This is an example I cut from a paper I am currently writing about test-case reduction because I needed to save space and nobody except me actually cares about the algorithmic complexity of test-case reduction.

Suppose you have the following test case:

from hypothesis import given, strategies as st K = 64 INTS = st.integers(0, 2 ** K - 1) @given(INTS, INTS) def test_are_not_too_far_apart(m, n): assert abs(m - n) > 1 |

Then if this test ever fails, with initial values \(m\) and \(n\), if reduction can replace an int with its predecessor but can’t change two ints at once, the reduction will take at least \(\frac{m + n}{2}\) test executions: The fastest possible path you can take is to at each step reduce the larger of \(m\) and \(n\) by two, so each step only reduces \(m + n\) by \(2\), and the whole iteration takes \(\frac{m + n}{2}\) steps.

(Side note: You can get lucky with Hypothesis and trigger some special cases that make this test faster. if you happen to have \(m = n\) then it *can* reduce the two together, but if you start with \(m = n \pm 1\) then it will currently never trigger because it will not ever have duplicates at the entry to that step. Hypothesis will also actually find this bug immediately because it will try it with both examples set to zero. Trivial modifications to the test can be made to avoid these problems, but I’m going to ignore them here).

The interesting thing about this from a Hypothesis point of view is that \(m + n\) is potentially exponential in \(k\), and the data size is linear in \(k\), so Hypothesis’s test case reduction is of exponential complexity (which doesn’t really cause a performance problem in practice because the number of successful reductions gets capped, but does cause an example quality problem because you then don’t run the full reduction). But this isn’t specifically a Hypothesis problem – I’m morally certain *every* current property-based testing library’s test case reduction is exponential in this case (except for ones that haven’t implemented reduction at all), possibly with one or two patches to avoid trivial special cases like always trying zero first.

Another way to get around this is to almost never trigger this test case with large values! Typically property-based testing libraries will usually only generate an example like this with very small values. But it’s easy for that not to be the case – mutational property-based testing libraries like Hypothesis or crowbar can in theory fairly easily find this example for large \(m\) and \(n\) (Hypothesis currently doesn’t. I haven’t tried with Crowbar). Another way you could easily trigger it is with distributions that special case large values.

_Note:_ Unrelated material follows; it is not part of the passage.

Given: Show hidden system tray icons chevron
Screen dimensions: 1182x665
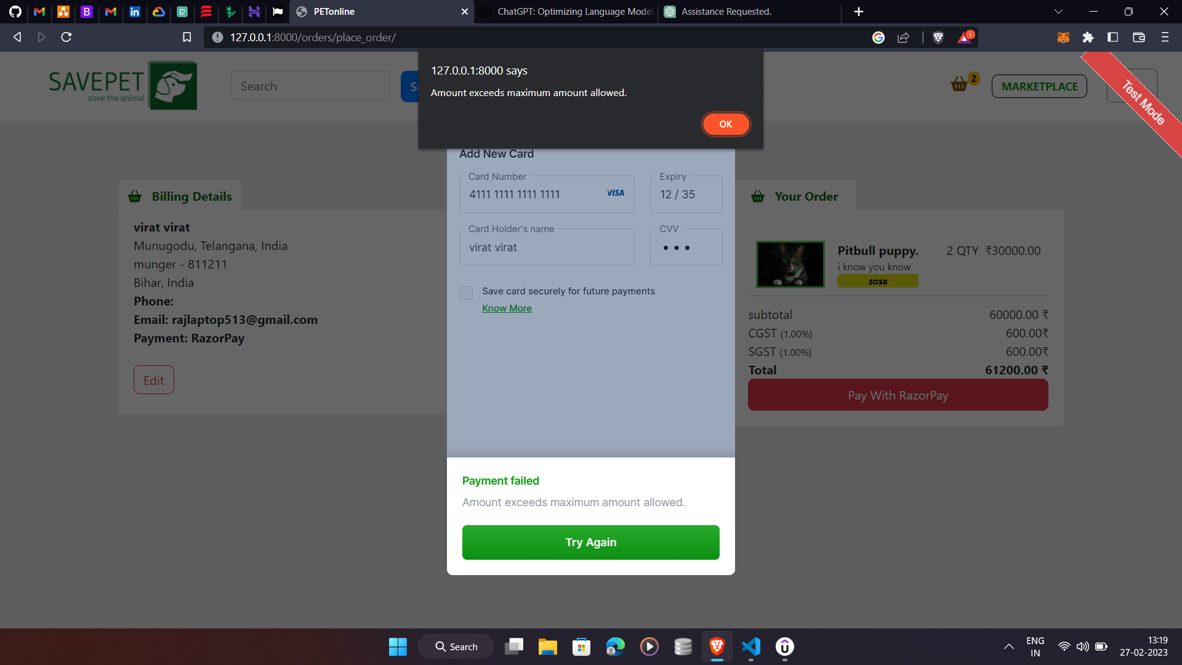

One thing I want to emphasise is that regardless of the specific nature of the example and our workarounds for it, this sort of problem is *inherent*. It’s easy to make patches that avoid this particular example (especially in Hypothesis which has no problem making simultaneous changes to \(m\) and \(n\)).

But if you fix this one, I can just construct another that is tailored to break whatever heuristic it was that you came up with. Test-case reduction is a local search method in an exponentially large space, and this sort of problem is just what happens when you block off all of the large changes your local search method tries to make but still allow some of the small ones.

You can basically keep dangling the carrot in front of the test-case reducer going “Maybe after *this *reduction you’ll be done”, and you can keep doing that indefinitely because of the size of the space. Pathological examples like this are not weird special cases, if anything the weird thing is that most examples are *not* pathological like this.

My suspicion is that we don’t see this problem cropping up much in practice for a couple of reasons:

- Existing property-based testing libraries are very biased towards finding small examples in the first place, so even when we hit cases with pathological complexity, \(n\) is so small that it doesn’t actually matter.
- This sort of boundary case relies on what are essentially “weird coincidences” in the test case. They happen when small local changes unlock other small local changes that were previously locked. This requires subtle dependency between different parts of the test case, and where that subtle dependency exists we are
*almost never finding it*. Thus I suspect the fact that we are not hitting exponential slow downs in our test case reduction on a regular basis may actually be a sign that there are entire classes of bug that we are just never finding because the probability of hitting the required dependency combination is too low. - It may also be that bugs just typically do not tend to
*have*that kind of sensitive dependencies. My suspicion is that this is not true given the prevalence of off-by-one errors. - It may also be that people are hitting this sort of problem in practice and aren’t telling us because they don’t care that much about the performance of test case reduction or example quality.